If I may say a word, in conclusion, about these schools, our past experience has been that they are training establishments, and in the part over 90 per cent. of the boys and girls in the schools have not got into further trouble. I think the Committee will agree that that is a not unsatisfactory figure. We hope to see it maintained, if not improved, in the new schools, and I ask the Committee to consider this Supplementary Estimate as one making further provision for a, very progressive social service.

Mr. SILVERMAN

I would like the hon. Gentleman, before he sits down, to deal with the question I asked, namely, whether it is the intention of the Department to differentiate between the schools which they will use for the housing of young persons committed after being convicted of moral delinquencies, and schools exclusively for children who have not been so convicted, but have merely been found to be in need of care and protection.

Mr.
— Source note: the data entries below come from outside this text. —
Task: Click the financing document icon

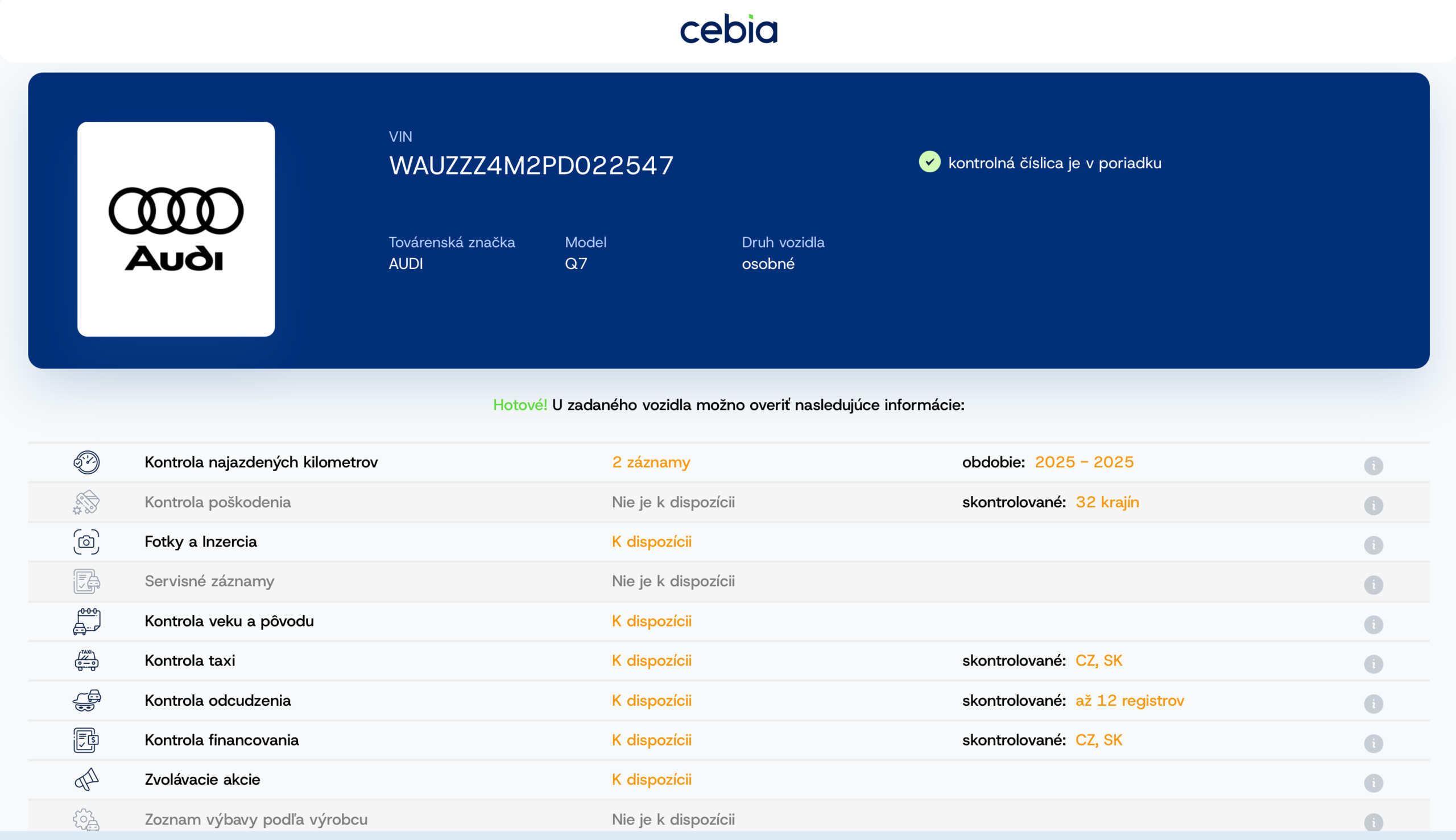Action: [x=86, y=740]
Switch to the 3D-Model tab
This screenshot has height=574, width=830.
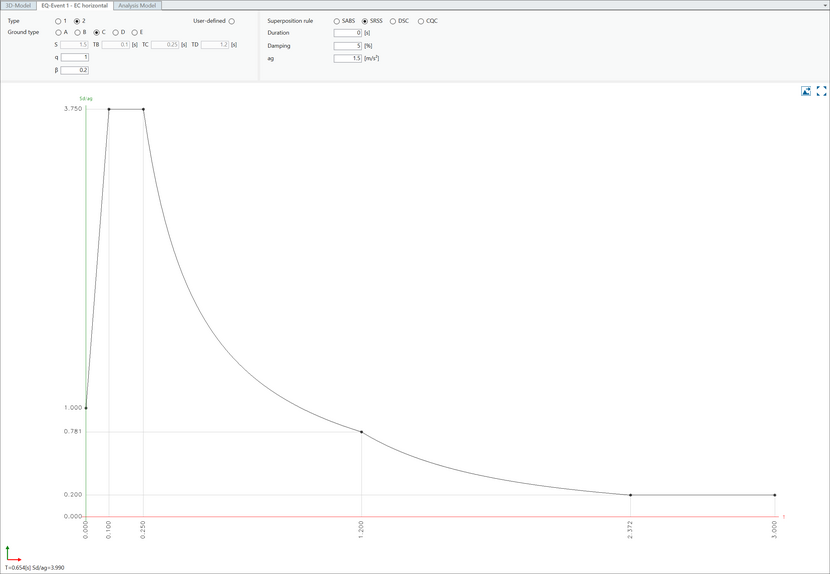click(18, 5)
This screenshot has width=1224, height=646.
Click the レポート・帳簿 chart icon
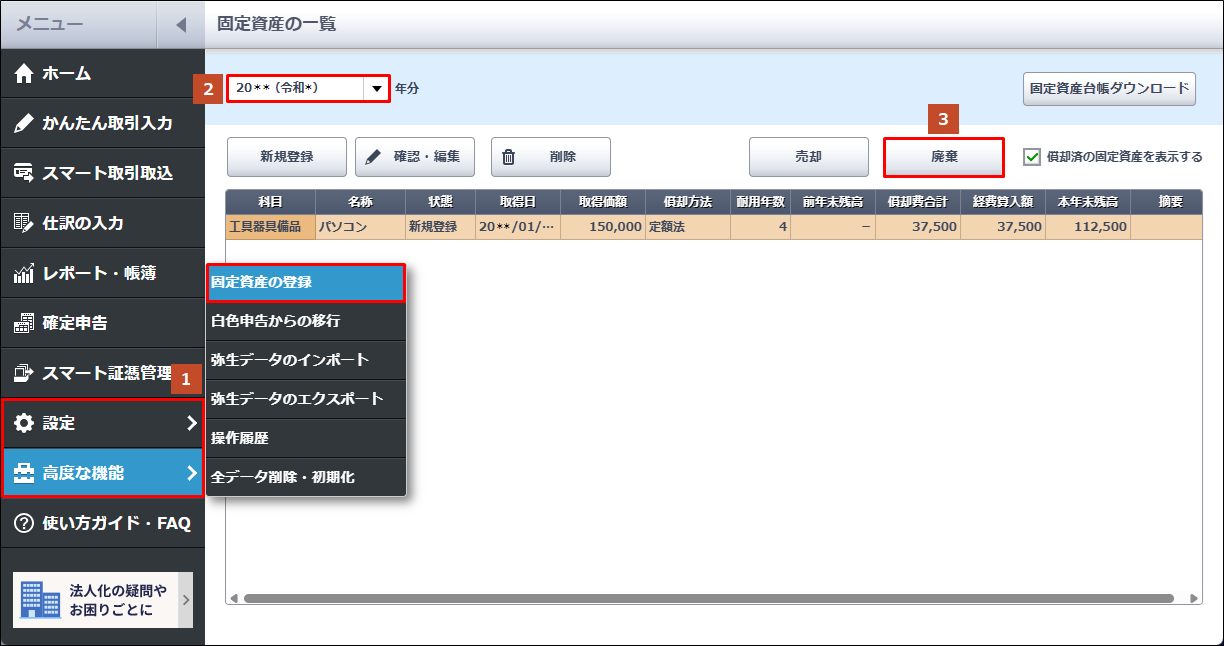click(x=25, y=273)
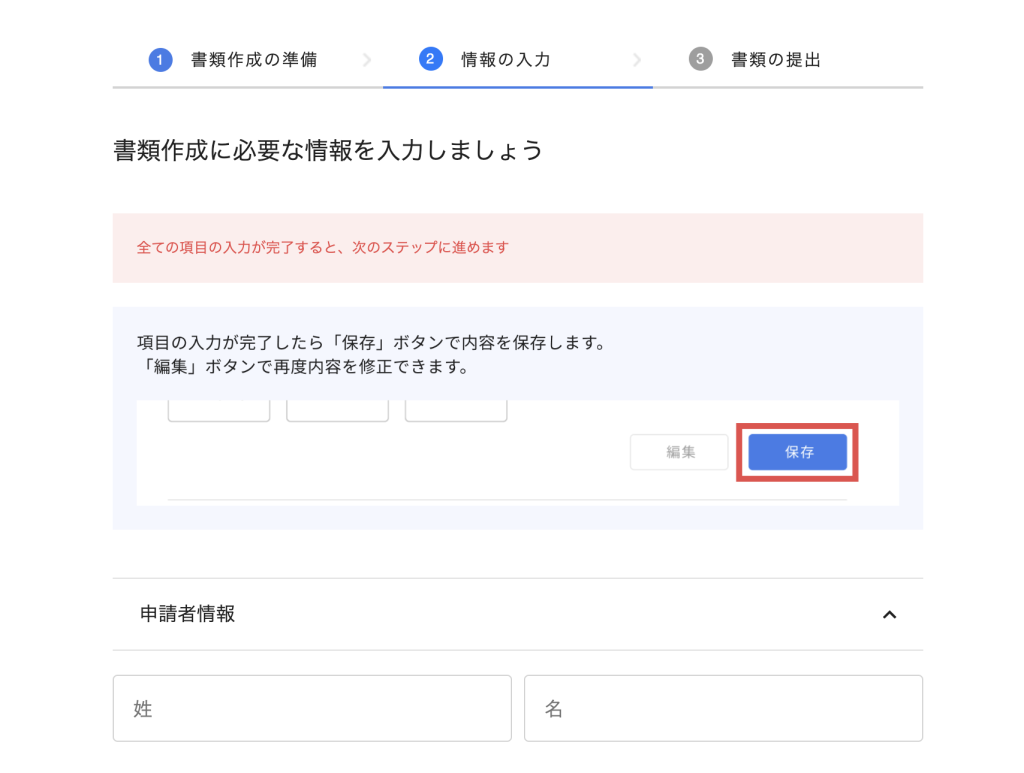
Task: Select the 情報の入力 step tab
Action: click(x=505, y=60)
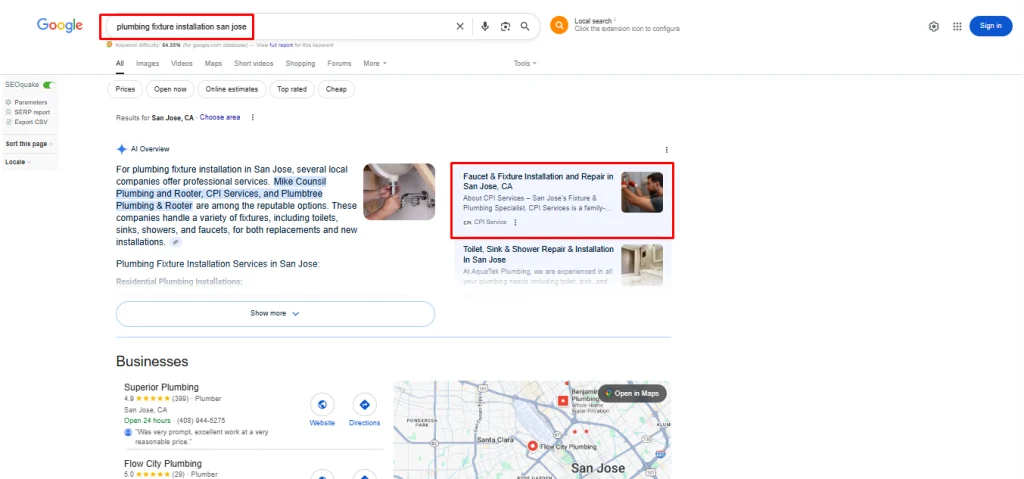Click the orange Local search extension icon
The width and height of the screenshot is (1024, 479).
coord(559,25)
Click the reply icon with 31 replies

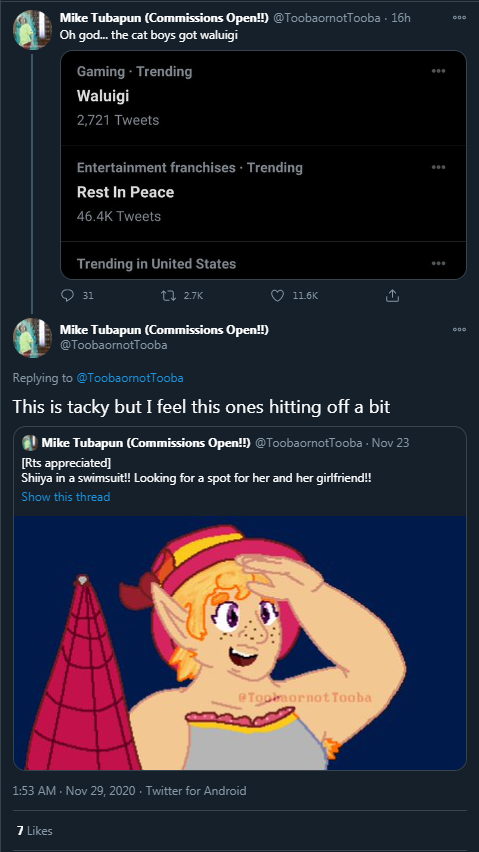pos(67,295)
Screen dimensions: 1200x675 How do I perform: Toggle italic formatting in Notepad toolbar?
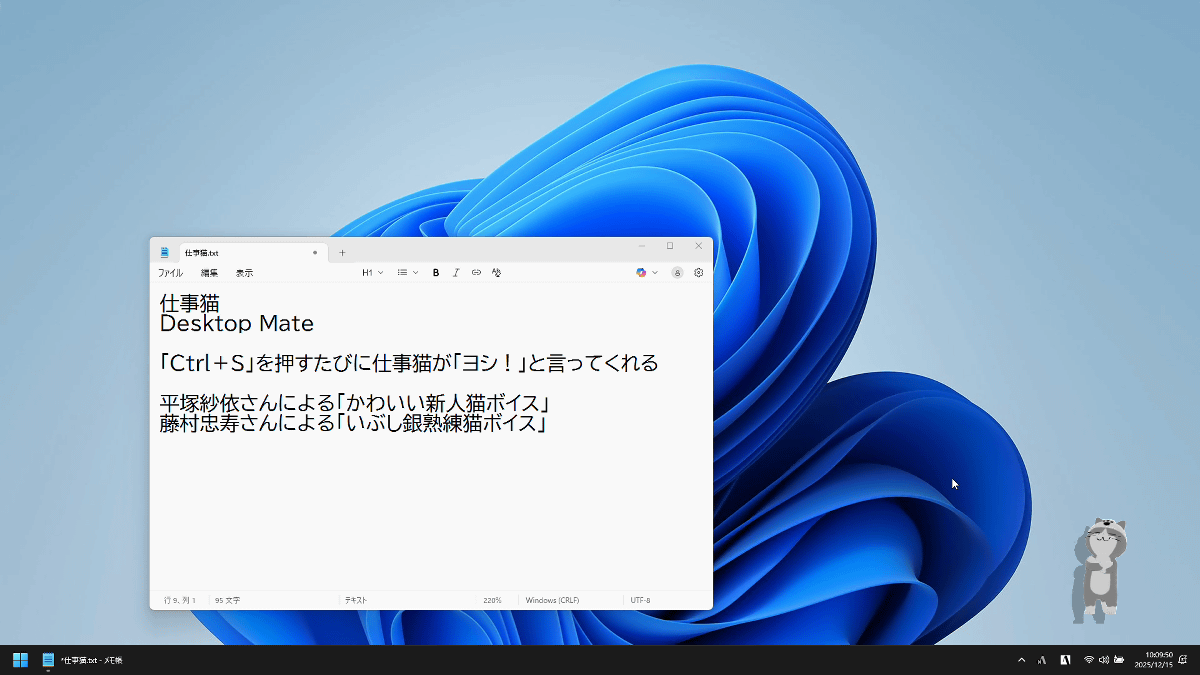point(456,272)
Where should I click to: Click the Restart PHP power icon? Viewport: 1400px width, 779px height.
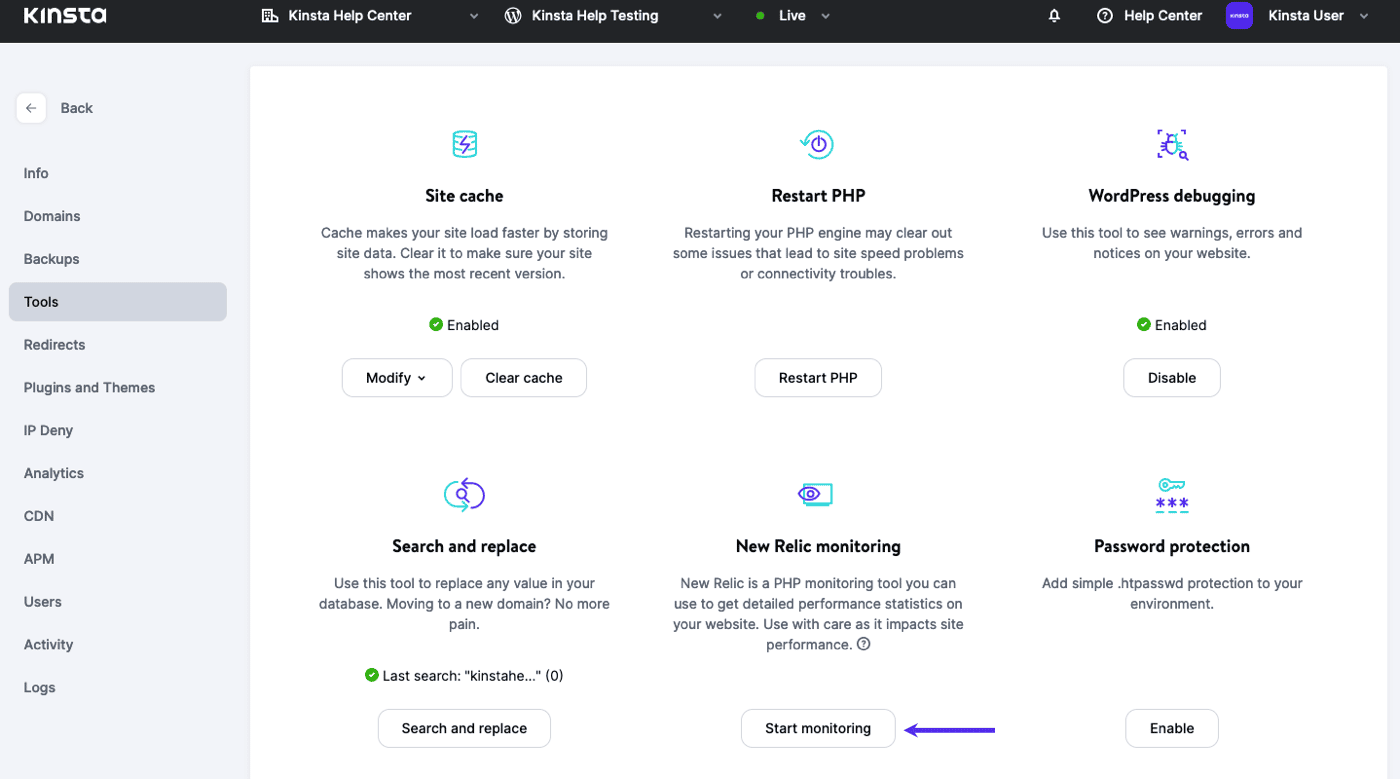click(817, 144)
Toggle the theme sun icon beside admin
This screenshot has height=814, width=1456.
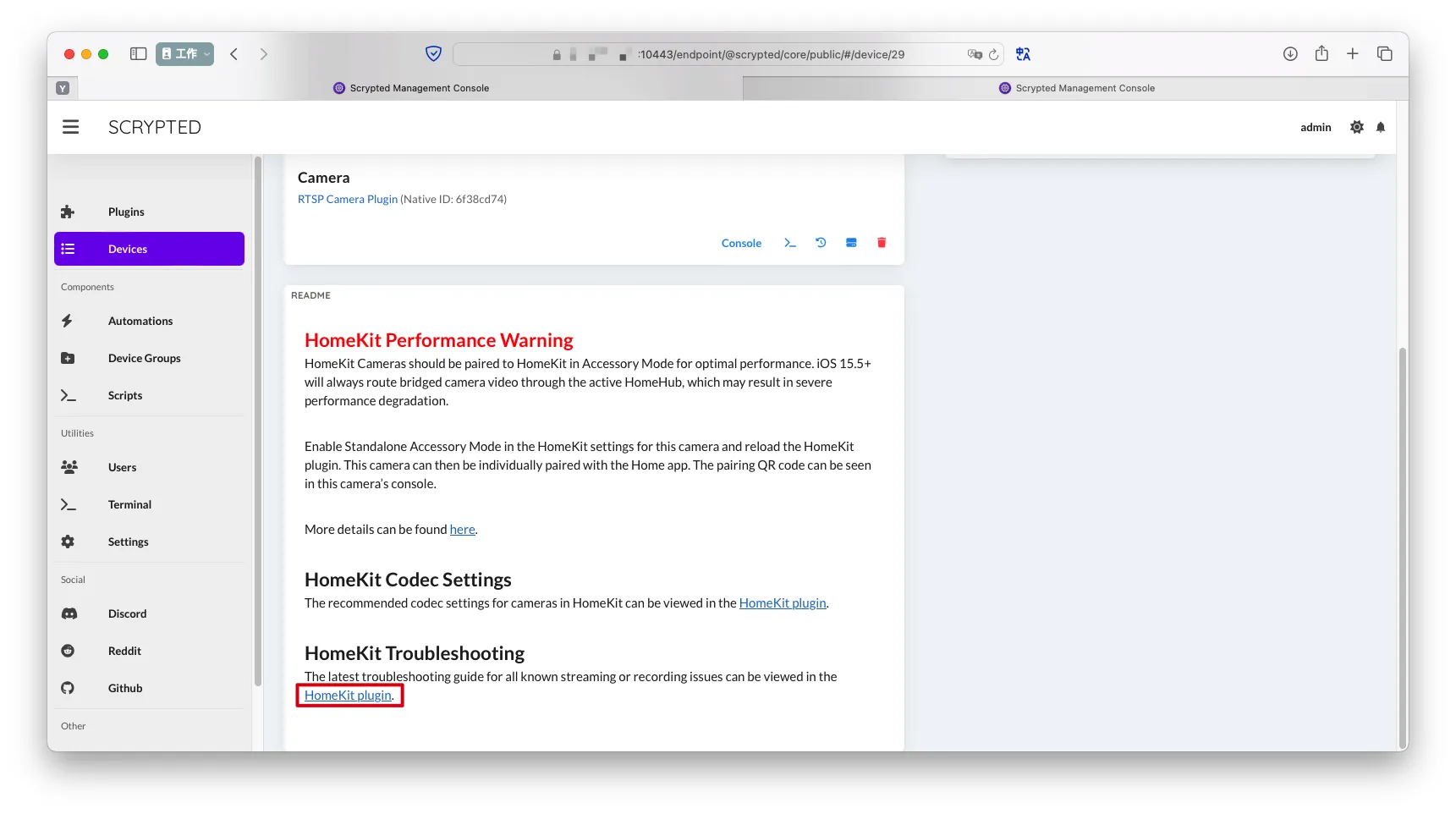[x=1357, y=127]
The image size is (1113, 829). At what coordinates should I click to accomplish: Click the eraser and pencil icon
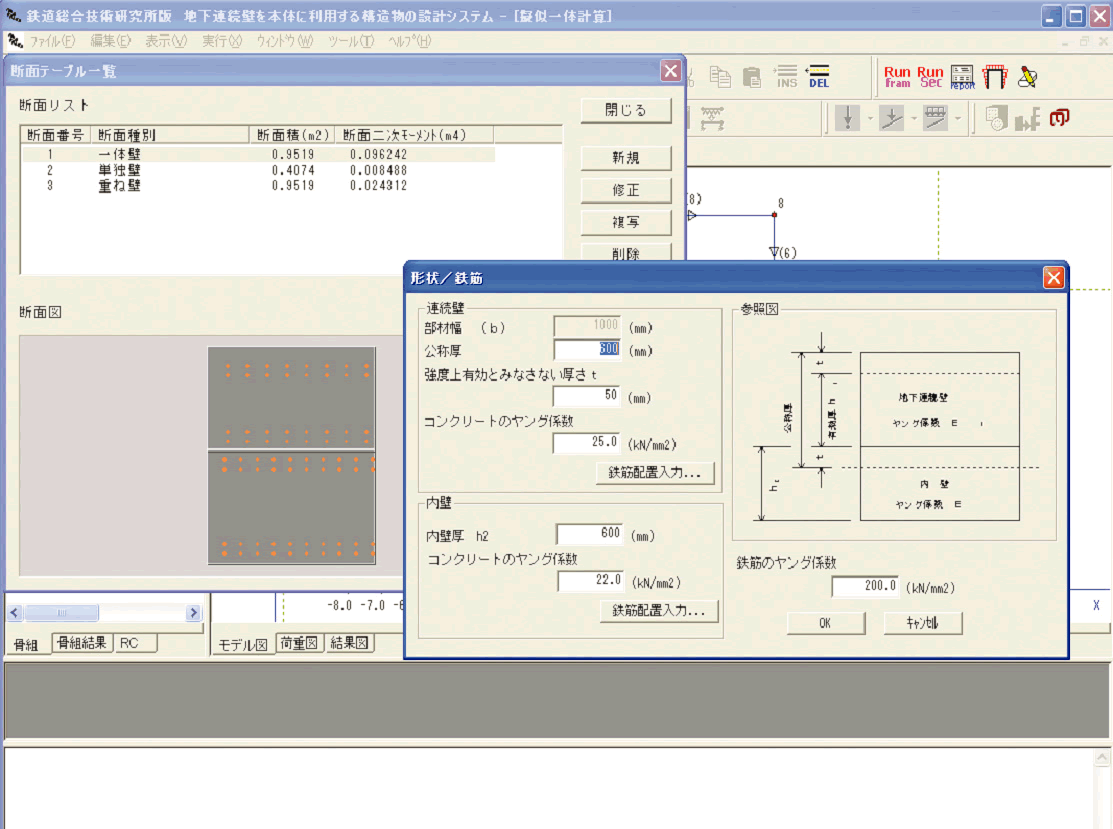(1027, 76)
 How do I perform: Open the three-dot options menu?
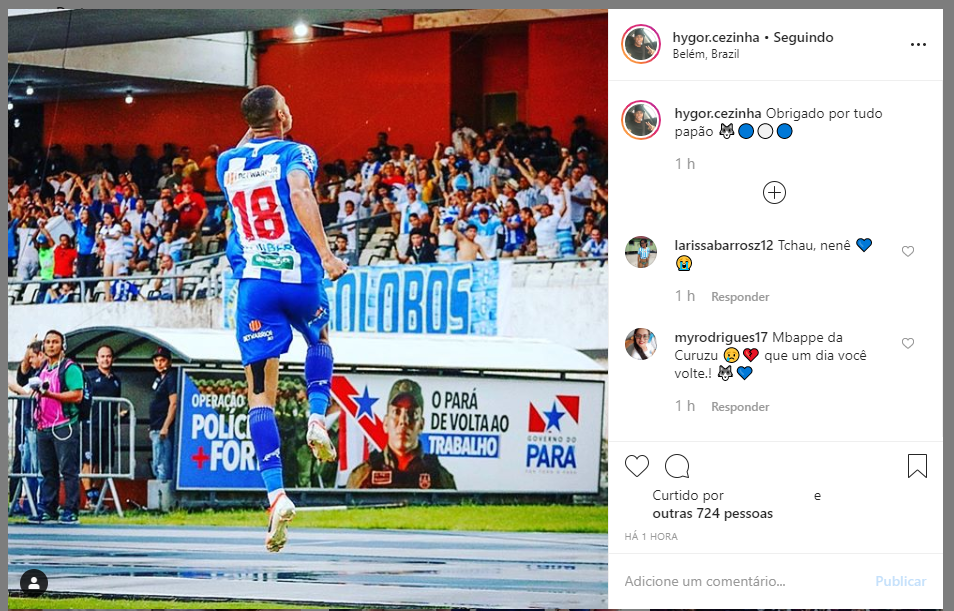coord(918,44)
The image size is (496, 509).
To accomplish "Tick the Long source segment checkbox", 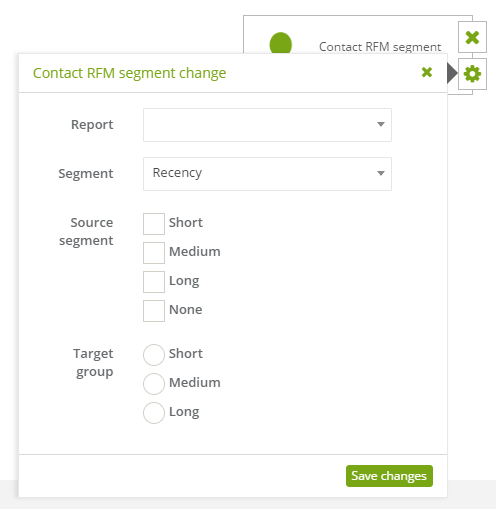I will [x=154, y=282].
FLEMING

Is there any ground for the suggestion that the teachers appointed to an approved school are of any lower qualification intellectually than those appointed to the ordinary elementary schools?

Mr. LLOYD

None whatever at the present time.

Mr. KIRKWOOD

But is it not the case that the teachers in these schools have a less salary than the teachers in the ordinary schools?

Mr. LLOYD

I am afraid I could not answer that question without notice. With regard to the question of the hon. Member for Nelson and Colne (Mr. Silverman), I have certain information on the subject, but I do not think it would be sufficiently complete for me to furnish to the Committee. I will give further consideration to the point.

Question put, and agreed to.

  1. CLASS II.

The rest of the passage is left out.